# LGB Stainz Age



## Anthony (Dec 27, 2011)

Hello everyone. This is my first post, so I'm not sure I'm putting it in the right spot.

Anyway, I have had an LGB Stainz locomotive for about 10 years now. It was given to me in very sorry shape by a friend of mine, and I have worked to make it run and look better. I have been wondering what the age of the model is. It has a number 4 on the cab (which is black) and it makes a very loud whining noise as it runs. The rear reverse light is white, and the model does not have any pick-up shoes. Can anyone tell me about what time this was made? Thank you.


----------



## kormsen (Oct 27, 2009)

on the roof of the cabin, the vent, is it square or round? 
the smokestack, is it straight?
on the underside, does the smokestack have a small iron switch?
the moving bars on the wheels, are they from metal or from plastic?
the valve handles at the front and at the side, are they black or gilded? 
the #4 and the LGB on the side are they relieves or just printed on?
does it have a female plug at the rear end? if yes, how does that look?
if you look from below, the gearbox, is it split in the middle, formimg a right and a left half, or has it a lid? 

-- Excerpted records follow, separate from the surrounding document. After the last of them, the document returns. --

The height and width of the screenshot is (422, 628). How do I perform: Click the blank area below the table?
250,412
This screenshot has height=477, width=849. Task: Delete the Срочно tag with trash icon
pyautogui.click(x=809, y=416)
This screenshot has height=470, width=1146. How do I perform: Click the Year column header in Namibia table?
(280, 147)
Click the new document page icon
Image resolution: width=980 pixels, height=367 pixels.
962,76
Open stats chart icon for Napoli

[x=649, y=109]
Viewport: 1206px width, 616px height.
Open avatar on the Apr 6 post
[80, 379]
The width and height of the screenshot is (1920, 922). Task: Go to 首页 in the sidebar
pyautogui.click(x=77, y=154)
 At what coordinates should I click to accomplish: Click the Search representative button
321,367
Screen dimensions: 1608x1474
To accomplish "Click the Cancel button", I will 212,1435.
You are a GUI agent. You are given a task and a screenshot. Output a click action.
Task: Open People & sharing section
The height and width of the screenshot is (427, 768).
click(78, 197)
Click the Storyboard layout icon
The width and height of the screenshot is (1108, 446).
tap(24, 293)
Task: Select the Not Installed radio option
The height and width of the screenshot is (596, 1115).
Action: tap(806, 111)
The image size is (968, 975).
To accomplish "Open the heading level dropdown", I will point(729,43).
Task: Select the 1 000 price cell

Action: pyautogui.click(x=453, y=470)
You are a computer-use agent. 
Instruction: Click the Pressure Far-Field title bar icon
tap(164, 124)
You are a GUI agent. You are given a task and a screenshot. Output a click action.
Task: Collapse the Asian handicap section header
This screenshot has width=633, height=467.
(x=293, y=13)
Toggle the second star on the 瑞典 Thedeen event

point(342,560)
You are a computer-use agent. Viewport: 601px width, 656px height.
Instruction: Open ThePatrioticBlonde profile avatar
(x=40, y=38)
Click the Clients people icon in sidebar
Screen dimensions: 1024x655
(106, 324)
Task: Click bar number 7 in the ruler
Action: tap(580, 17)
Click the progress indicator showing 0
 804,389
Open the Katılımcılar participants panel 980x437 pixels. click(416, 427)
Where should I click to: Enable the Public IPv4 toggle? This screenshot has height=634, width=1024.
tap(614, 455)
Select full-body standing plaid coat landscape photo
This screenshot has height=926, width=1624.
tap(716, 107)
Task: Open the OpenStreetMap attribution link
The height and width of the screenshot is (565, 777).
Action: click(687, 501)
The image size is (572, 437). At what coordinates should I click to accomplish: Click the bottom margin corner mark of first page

best would be some pics from all angles.


----------



## Anthony (Dec 27, 2011)

The roof on the cabin is round 
The smokestack is straight 
There is a small metal switch under the smokestack 
Everything attached to the wheels is made out of metal. I'm not sure I follow you when you say "bars" 
Sadly, due to neglect from the previous owner, all of the valve handles have fallen off 
The #4 is raised out of the cab and is not just printed on 
The coupler at the end is rounded 
What I do know about the gearbox is that it says Buhler on it. Do you mean to look at it from the bottom (turn it upside down) or to take the top off the locomotive. 

Thank you


----------



## kormsen (Oct 27, 2009)

well, the metalswitch under the stack makes it newer than roughly '74. 
the metalic atachments to the wheels, what i called bars, make it roughly older than '90. 
the rounded coupler makes it older than the first blue train ('81-'82?) 

i meant upside down. looking at the belly of the mashine. does the gearbox show a lid, or does it look split lengthwise? 

i have never seen a gearbox, that says "Buhler". 
that, and your mentioning the loud noise, makes me suspect, that you might have one of the "growlers", the very first stainz model - either 1968 or '69.

in that context - not the cabin roof, but upon the cabin roof: does it have a round knob, or does it have a rectangular/square airvent there? 

if it is the round knob, you got yourself a 200$ stainz, a rarity.


----------



## Spule 4 (Jan 2, 2008)

Growler Stainz, 1968-1971 ish vintage. The stock number of the model is 2040, which was later used for the 2040 Krok.


----------



## Anthony (Dec 27, 2011)

Thank you everyone. So its to be a 68- 71 model?


----------